15. — Lloyd, Humphry Lluyd or Lloyd, "a most noted antiquary, and person of great skill and knowledge in British affairs," ob. 1570. (Wood.)

16. Mr. James Strangeman, of Hedley Castle, Essex, cited by Salmon as an Essex antiquary. (Gough.)

17. The learned Sir Henry Spelman died in 1641.

18. Arthur Gregory, ancestor of the present Arthur Gregory, of Styvichall in the county of Warwick, Esq., who possesses some valuable MS. collections of his ancestor.

19. Anthony Cliffe. In Burke's Dictionary of the Landed Gentry, a person of these names is mentioned as of the city of Westminster in the Elizabethan period, ancestor of the present family of Cliffe of Bellevue, co. Wexford.
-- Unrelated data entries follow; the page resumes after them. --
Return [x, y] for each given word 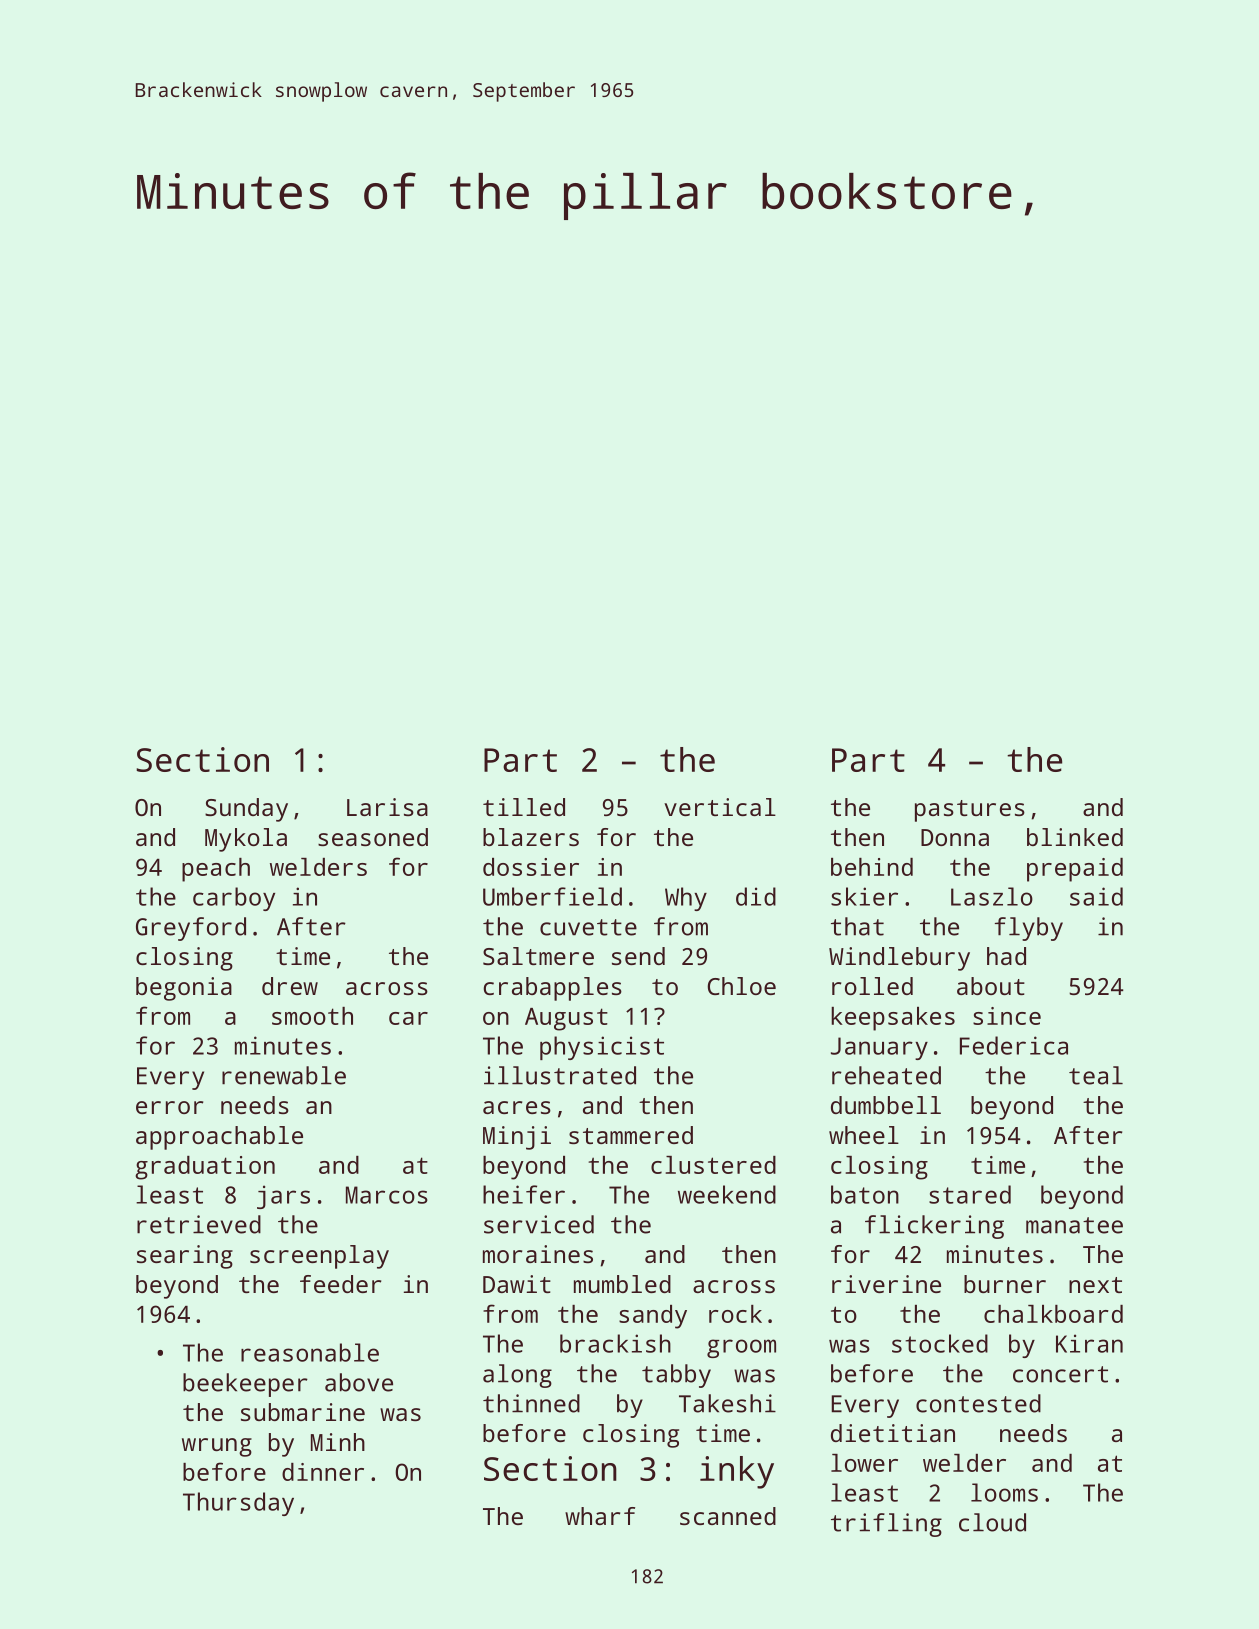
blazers [531, 837]
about [991, 986]
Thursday [238, 1504]
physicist [602, 1048]
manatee [1074, 1225]
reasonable [310, 1352]
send [638, 956]
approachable [219, 1138]
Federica [1014, 1045]
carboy [234, 899]
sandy [653, 1317]
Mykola [246, 840]
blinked [1075, 837]
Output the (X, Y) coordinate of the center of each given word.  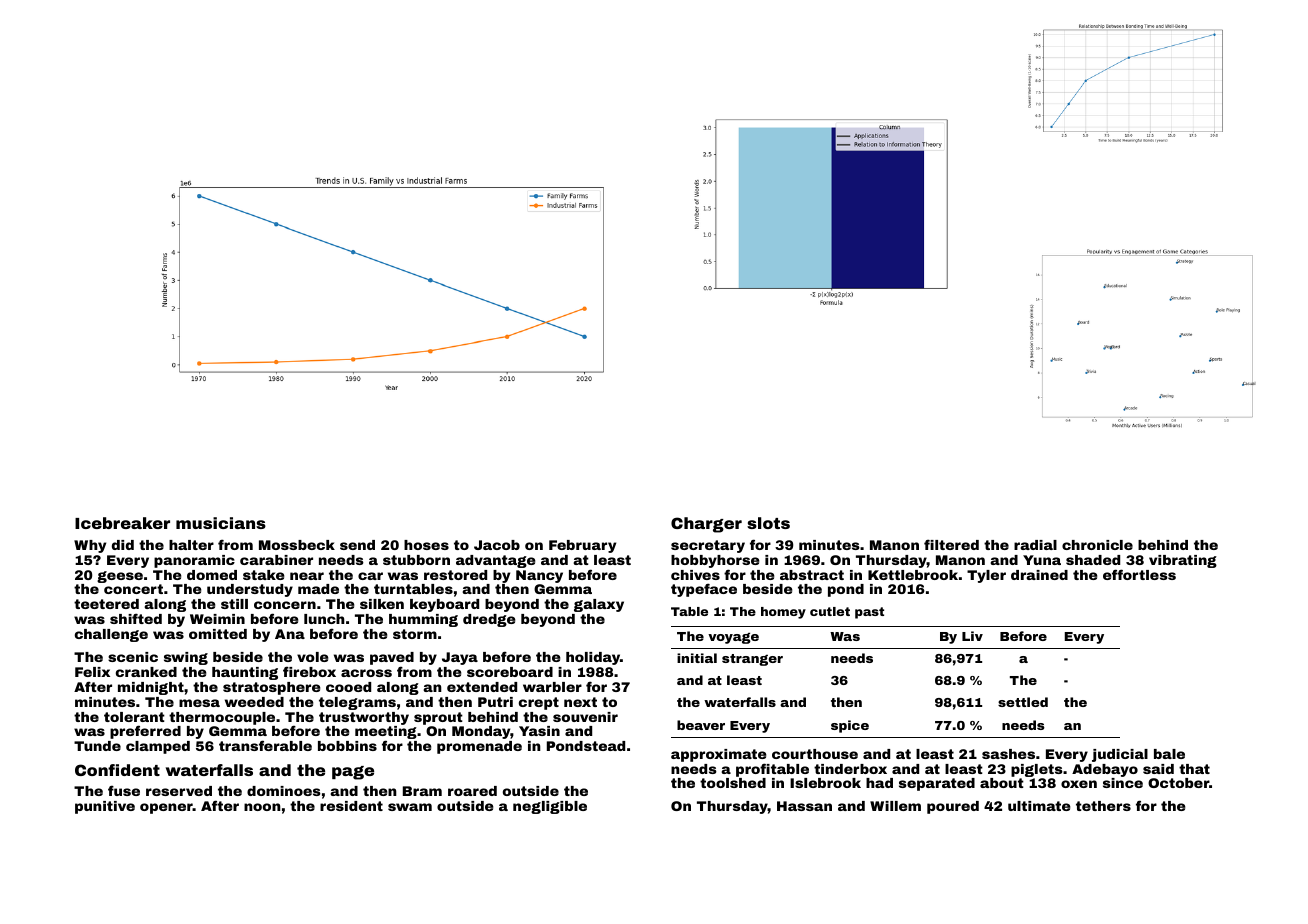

20. Thomas Talbot, "an excellent genealogist, and well skilled in the antiquities of his country." Vide Wood's Athenæ, ed. Bliss, i. 265.

21. Arthur Golding; the same, I suppose, who finished the translation of a work concerning The Trueness of Christian Religion against Atheists, &c., began by Sir Philip Sidney, and also published other translations. (Wood and Gough.)

22. Arthur Agard, styled by Camden "antiquarius insignis." He died in 1615.

23. William Camden, born 1551, ob. 1623.

24. Mercury Patten, Blue-mantle Pursuivant-at-Arms, had been patronised by Lord Burleigh; was living in the second year of James I.